Let me implement this in SequenceableCollection for the sake of simplicity:

nextCombination09
    | j |
    j := self findLast: [:ai | ai < 9] ifAbsent: [^nil].
    j + 1 to: self size do: [:i | self at: i put: 0].
    self at: j put: (self at: j) + 1

The idea is the following: Use the lexicographic order to sort all combinations.
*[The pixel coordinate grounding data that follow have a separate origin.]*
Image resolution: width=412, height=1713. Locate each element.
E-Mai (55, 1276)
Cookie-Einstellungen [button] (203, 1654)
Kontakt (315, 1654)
In other words:

(a1, ..., an) < (b1, ..., bn)

if ai = bi for all i below some index j where aj < bj.

With this order the first combination is (0, ..., 0) and the last one (9, ..., 9).

Moreover, given a combination (a1, ..., an) the next one in this order is the one that adds 1 to the lowest preeminent index, this is the last index j where aj < 9. For example the next to (2, 3, 8, 9) is (2, 3, 9, 9) as there can't be anything in between.

Once we get to (9, ..., 9) we are done, and answer with nil.

Be aware that the method above modifies the receiver, which is why we have to copy in the script below.

Here is the script that produces all combinations (n is your N)

  n := <whatever>
  array := Array new: n withAll: 0.
  combinations := OrderedCollection new: (10 raisedTo: n).
  [
    combinations add: array copy.
    array nextCombination09 notNil] whileTrue.
  ^combinations

---

ADDENDUM

The same technique can be used for other problems of similar nature.